Step 3 In cases where ATAAD cannot be ruled out, such as when chest or back pain cannot be confirmed due to consciousness disturbance, amnesia, or aphasia, when changes in the consciousness level or other neurological signs are present during the emergency room examination, or when the patient shows a combination of various neurological manifestations such as hemiplegia, consciousness disturbance, syncope, convulsion, amnesia, spinal cord ischemia, and peripheral neuropathy, initial-care physicians must perform an evaluation of the common carotid arteries. While the choice of imaging study is dependent on the availability at each facility, carotid ultrasonography is the fastest and simplest examination. Other non or minimally invasive tests include MRA and contrast CT. In most patients with ischemic stroke or transient ischemic attack, ultrasonography can detect the direct extension of the aortic dissection to the common carotid artery (commonly, the right side) or blood flow obstruction (commonly, pattern of occluded blood flow) due to obstruction of blood flow to cervicocerebral arteries by the aortic dissection. The accuracy of a diagnosis on carotid ultrasonography performed by an inexperienced technician or physician may not necessarily be high; thus, it is recommended that a technician or physician experienced in evaluating carotid lesions perform the procedure. It is also recommended that head CT or MRI include an evaluation of the intracranial vessels by computed tomography angiography (CTA) or MRA. Contrast CT allows an evaluation of the region from the aortic arch to the neck and the head in a single exposure. Evaluate the D-dimer level if the test is available at the facility. In cases where ATAAD is suspected based on history taking, examination findings, results of imaging studies including cervicocerebral arteries, and/or a D-dimer level ≥ 4.1 μg/ml, the patient should undergo contrast chest CT examination promptly.

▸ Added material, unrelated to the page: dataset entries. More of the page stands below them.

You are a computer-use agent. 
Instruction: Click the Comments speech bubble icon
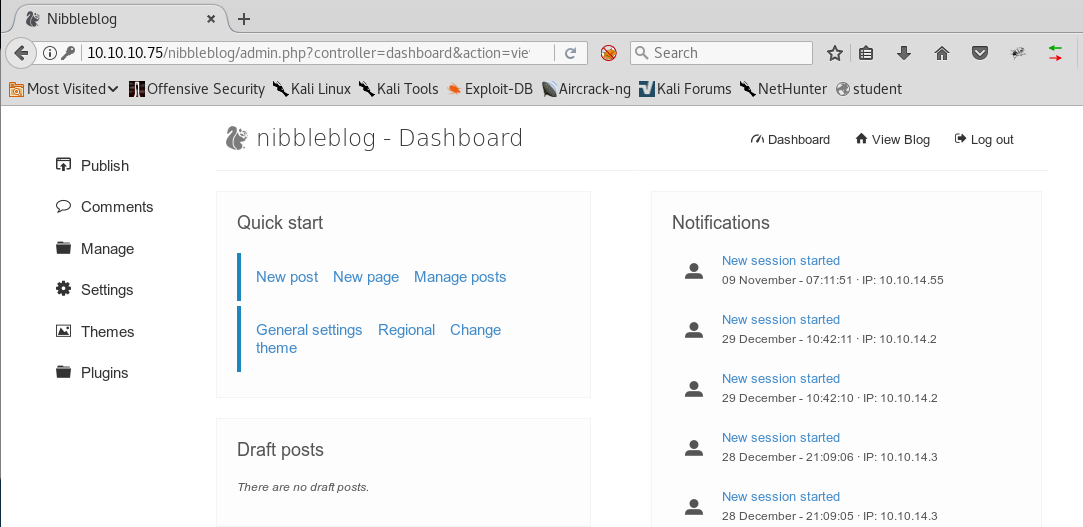(x=64, y=207)
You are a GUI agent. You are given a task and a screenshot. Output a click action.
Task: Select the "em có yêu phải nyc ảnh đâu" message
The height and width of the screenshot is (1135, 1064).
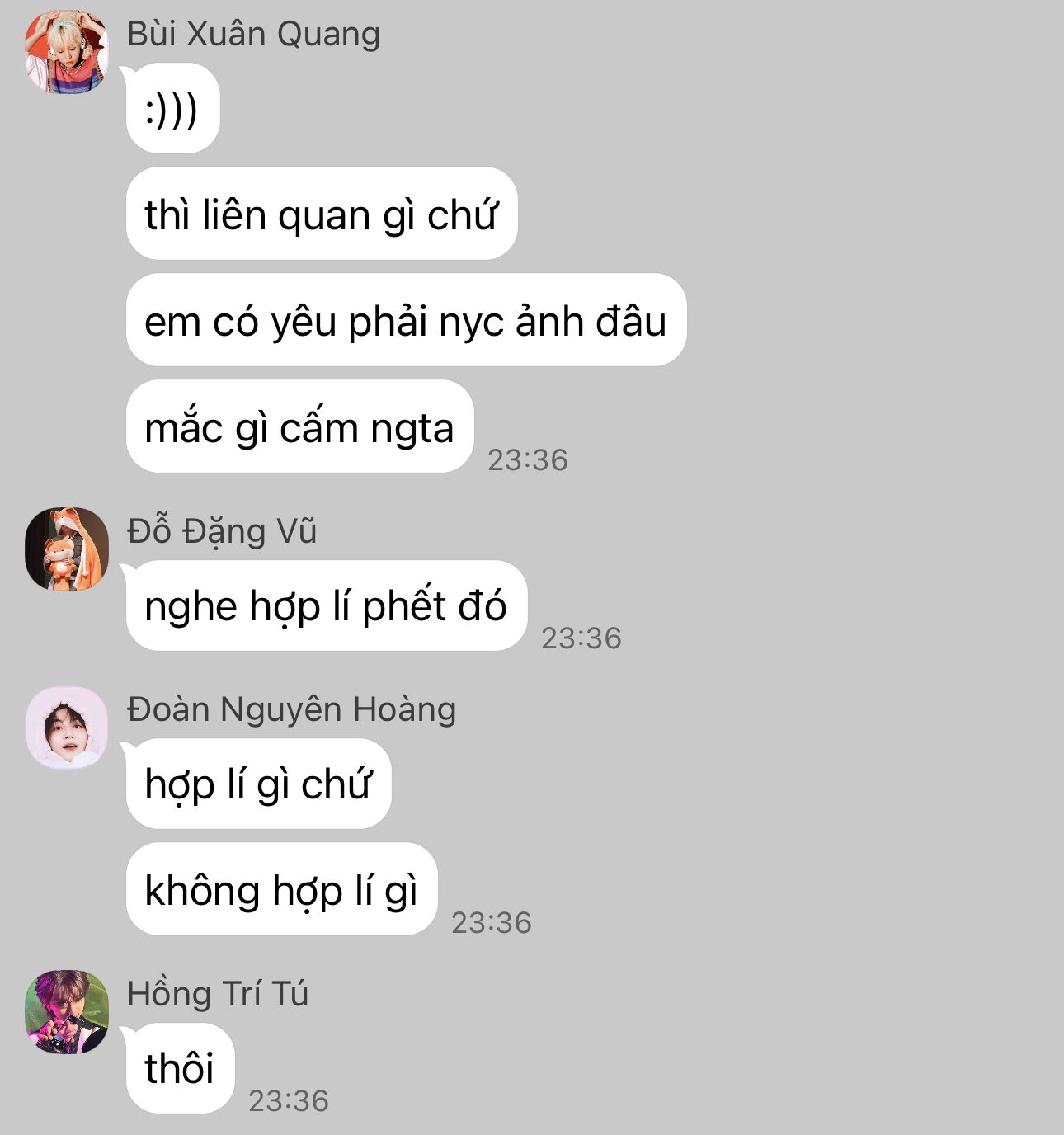coord(406,320)
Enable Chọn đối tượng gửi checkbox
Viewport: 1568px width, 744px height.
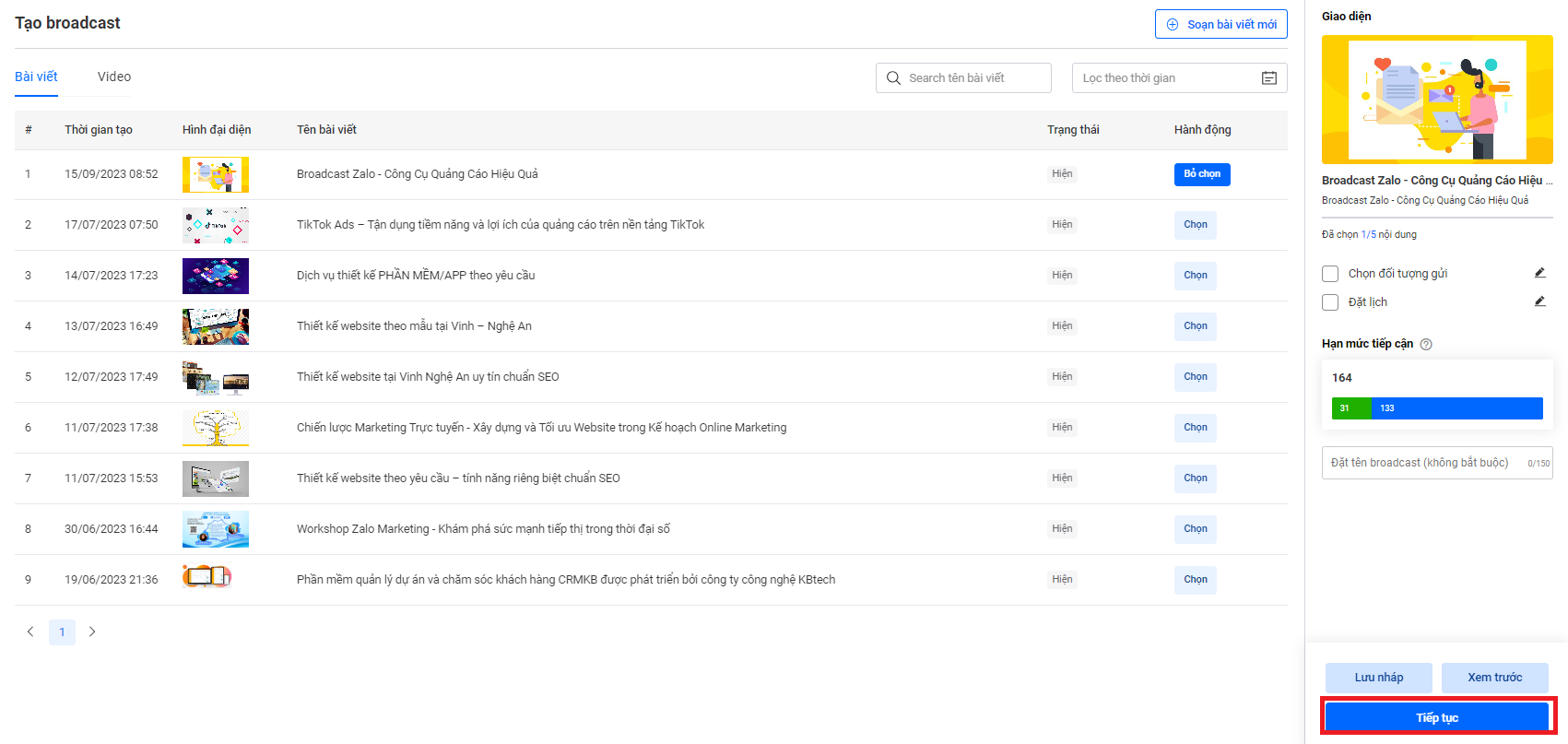[1330, 274]
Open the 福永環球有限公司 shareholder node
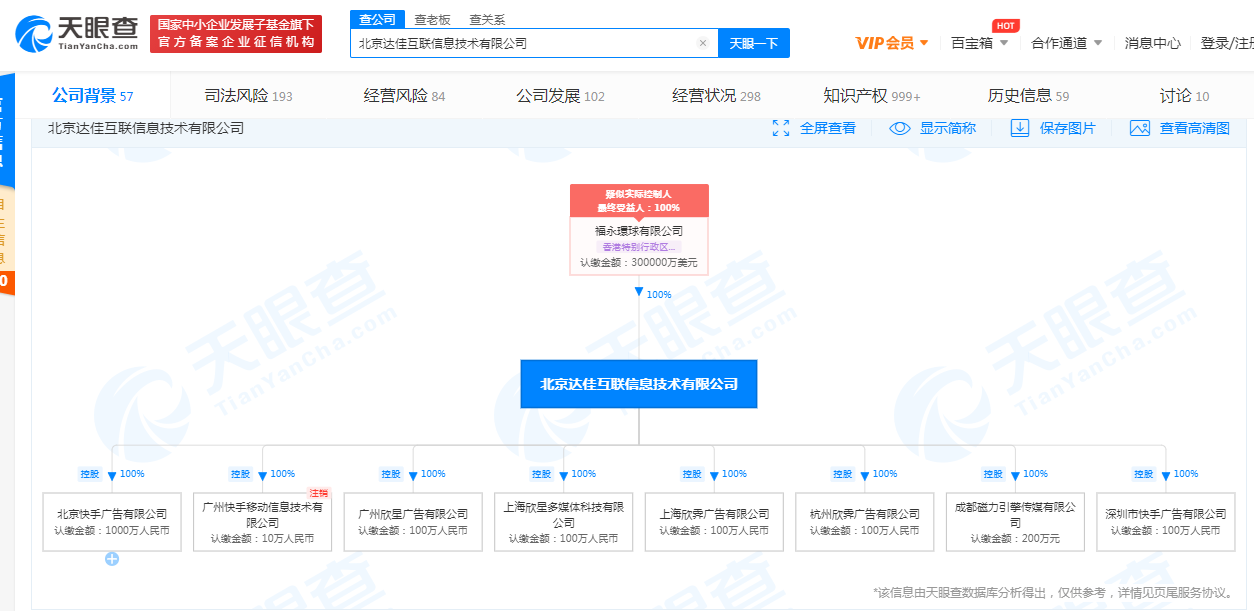Image resolution: width=1254 pixels, height=611 pixels. (x=639, y=231)
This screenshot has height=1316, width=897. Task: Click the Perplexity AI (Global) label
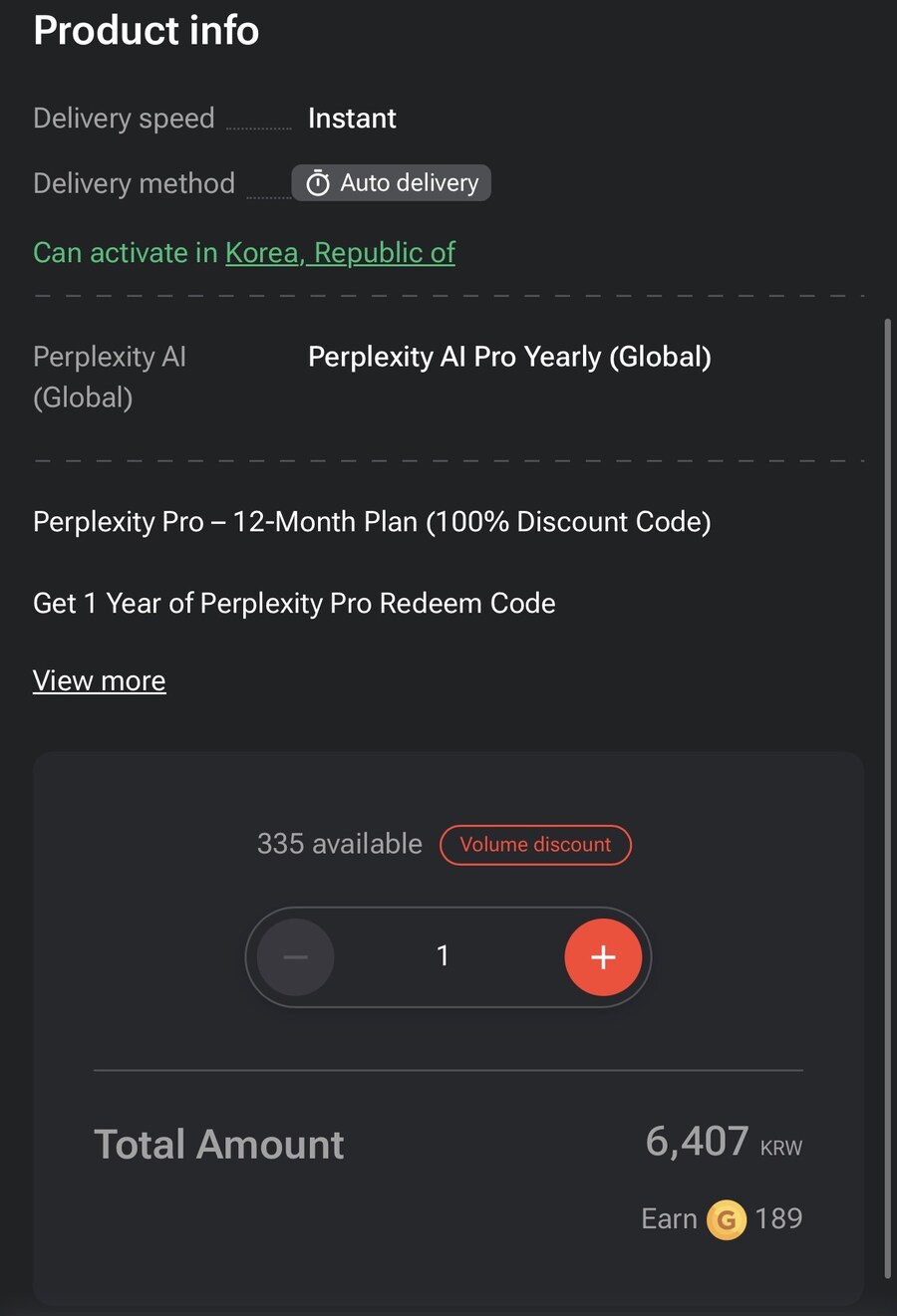(x=110, y=377)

Step 4 Upon the diagnosis of ATAAD, promptly consult with a specialty practice department, such as the cardiovascular surgery or the cardiology department, to decide on an appropriate treatment plan.

Conclusions

Acute stroke requires urgent care; it is often a race against time to initiate treatment. As such, initial-care physicians must constantly keep in mind that approximately 1.7% of suspected stroke patients have ATAAD. To avoid inappropriate intravenous rt-PA therapy and to initiate surgical treatment as soon as possible, perform a contrast chest CT examination immediately when ATAAD is suspected based on the presence of chest or back pain, blood pressure laterality, and/or upper mediastinal widening. If ATAAD cannot be ruled out, perform an imaging study including the common carotid arteries, and measure the D-dimer level; if ATAAD is suspected, perform a contrast CT examination. The proposed guidelines still need to undergo clinical evaluations to verify its effectiveness. We sincerely hope that the establishment of appropriate treatment guidelines will lead to improved outcomes for patients with ischemic stroke as a complication of ATAAD.